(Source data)
>>>

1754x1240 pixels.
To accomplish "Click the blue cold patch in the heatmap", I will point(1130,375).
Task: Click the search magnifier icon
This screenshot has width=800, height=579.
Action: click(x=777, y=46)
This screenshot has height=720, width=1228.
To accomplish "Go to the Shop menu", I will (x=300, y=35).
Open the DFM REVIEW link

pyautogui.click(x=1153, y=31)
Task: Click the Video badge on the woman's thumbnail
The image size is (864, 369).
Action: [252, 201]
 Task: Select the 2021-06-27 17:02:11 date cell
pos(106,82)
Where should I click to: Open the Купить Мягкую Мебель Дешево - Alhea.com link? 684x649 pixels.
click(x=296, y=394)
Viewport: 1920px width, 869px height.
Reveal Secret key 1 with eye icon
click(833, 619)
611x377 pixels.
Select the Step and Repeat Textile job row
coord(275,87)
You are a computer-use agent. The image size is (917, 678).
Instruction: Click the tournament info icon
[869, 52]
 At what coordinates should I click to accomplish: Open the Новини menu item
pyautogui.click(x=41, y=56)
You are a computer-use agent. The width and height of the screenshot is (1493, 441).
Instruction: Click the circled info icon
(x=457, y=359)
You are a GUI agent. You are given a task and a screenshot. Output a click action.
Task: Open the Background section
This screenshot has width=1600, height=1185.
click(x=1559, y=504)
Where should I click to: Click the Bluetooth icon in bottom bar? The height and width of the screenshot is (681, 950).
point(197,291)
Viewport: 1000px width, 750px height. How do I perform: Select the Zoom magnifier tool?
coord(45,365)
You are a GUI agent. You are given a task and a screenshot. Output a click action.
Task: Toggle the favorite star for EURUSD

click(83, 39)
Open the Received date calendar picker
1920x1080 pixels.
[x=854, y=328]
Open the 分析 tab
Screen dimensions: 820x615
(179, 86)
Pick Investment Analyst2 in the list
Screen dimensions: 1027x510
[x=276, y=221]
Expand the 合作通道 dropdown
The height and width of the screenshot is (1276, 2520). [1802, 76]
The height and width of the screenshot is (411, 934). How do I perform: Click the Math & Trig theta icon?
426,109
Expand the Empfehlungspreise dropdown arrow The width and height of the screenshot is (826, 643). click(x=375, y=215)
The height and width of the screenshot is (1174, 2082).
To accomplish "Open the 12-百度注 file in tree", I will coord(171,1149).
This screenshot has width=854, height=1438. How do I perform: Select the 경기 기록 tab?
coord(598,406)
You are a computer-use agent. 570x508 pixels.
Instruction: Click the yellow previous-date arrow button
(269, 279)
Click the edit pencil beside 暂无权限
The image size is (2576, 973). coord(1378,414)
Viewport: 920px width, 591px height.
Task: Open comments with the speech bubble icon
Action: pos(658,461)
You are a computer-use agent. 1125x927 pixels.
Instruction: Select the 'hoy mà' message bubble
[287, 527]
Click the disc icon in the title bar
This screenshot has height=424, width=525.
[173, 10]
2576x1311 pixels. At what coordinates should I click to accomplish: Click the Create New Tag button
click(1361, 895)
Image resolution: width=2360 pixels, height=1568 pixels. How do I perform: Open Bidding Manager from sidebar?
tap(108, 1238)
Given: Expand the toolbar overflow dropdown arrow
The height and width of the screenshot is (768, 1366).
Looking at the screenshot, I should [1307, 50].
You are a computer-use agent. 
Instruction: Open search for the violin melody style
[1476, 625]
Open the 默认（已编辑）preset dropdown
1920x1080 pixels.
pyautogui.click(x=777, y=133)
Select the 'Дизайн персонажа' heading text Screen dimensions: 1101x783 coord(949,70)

<<<

Task brief:
Reproduce every line of the source data above word for word, leaving nothing out.

Full output:
1754x1240 pixels.
To accomplish "Click the blue cold patch in the heatmap", I will point(1130,375).
Task: Click the search magnifier icon
This screenshot has width=800, height=579.
Action: click(x=777, y=46)
This screenshot has height=720, width=1228.
To accomplish "Go to the Shop menu", I will (x=300, y=35).
Open the DFM REVIEW link

pyautogui.click(x=1153, y=31)
Task: Click the Video badge on the woman's thumbnail
The image size is (864, 369).
Action: [252, 201]
 Task: Select the 2021-06-27 17:02:11 date cell
pos(106,82)
Where should I click to: Open the Купить Мягкую Мебель Дешево - Alhea.com link? 684x649 pixels.
click(x=296, y=394)
Viewport: 1920px width, 869px height.
Reveal Secret key 1 with eye icon
click(833, 619)
611x377 pixels.
Select the Step and Repeat Textile job row
coord(275,87)
You are a computer-use agent. The image size is (917, 678).
Instruction: Click the tournament info icon
[869, 52]
 At what coordinates should I click to accomplish: Open the Новини menu item
pyautogui.click(x=41, y=56)
You are a computer-use agent. The width and height of the screenshot is (1493, 441).
Instruction: Click the circled info icon
(x=457, y=359)
You are a GUI agent. You are given a task and a screenshot. Output a click action.
Task: Open the Background section
This screenshot has width=1600, height=1185.
click(x=1559, y=504)
Where should I click to: Click the Bluetooth icon in bottom bar? The height and width of the screenshot is (681, 950).
point(197,291)
Viewport: 1000px width, 750px height. How do I perform: Select the Zoom magnifier tool?
coord(45,365)
You are a GUI agent. You are given a task and a screenshot. Output a click action.
Task: Toggle the favorite star for EURUSD

click(83, 39)
Open the Received date calendar picker
1920x1080 pixels.
[x=854, y=328]
Open the 分析 tab
Screen dimensions: 820x615
(179, 86)
Pick Investment Analyst2 in the list
Screen dimensions: 1027x510
[x=276, y=221]
Expand the 合作通道 dropdown
The height and width of the screenshot is (1276, 2520). [1802, 76]
The height and width of the screenshot is (411, 934). How do I perform: Click the Math & Trig theta icon?
426,109
Expand the Empfehlungspreise dropdown arrow The width and height of the screenshot is (826, 643). click(x=375, y=215)
The height and width of the screenshot is (1174, 2082).
To accomplish "Open the 12-百度注 file in tree", I will coord(171,1149).
This screenshot has width=854, height=1438. How do I perform: Select the 경기 기록 tab?
coord(598,406)
You are a computer-use agent. 570x508 pixels.
Instruction: Click the yellow previous-date arrow button
(269, 279)
Click the edit pencil beside 暂无权限
The image size is (2576, 973). coord(1378,414)
Viewport: 920px width, 591px height.
Task: Open comments with the speech bubble icon
Action: pos(658,461)
You are a computer-use agent. 1125x927 pixels.
Instruction: Select the 'hoy mà' message bubble
[287, 527]
Click the disc icon in the title bar
This screenshot has height=424, width=525.
[173, 10]
2576x1311 pixels. At what coordinates should I click to accomplish: Click the Create New Tag button
click(1361, 895)
Image resolution: width=2360 pixels, height=1568 pixels. How do I perform: Open Bidding Manager from sidebar?
tap(108, 1238)
Given: Expand the toolbar overflow dropdown arrow
The height and width of the screenshot is (768, 1366).
Looking at the screenshot, I should [1307, 50].
You are a computer-use agent. 
Instruction: Open search for the violin melody style
[1476, 625]
Open the 默认（已编辑）preset dropdown
1920x1080 pixels.
pyautogui.click(x=777, y=133)
Select the 'Дизайн персонажа' heading text Screen dimensions: 1101x783 coord(949,70)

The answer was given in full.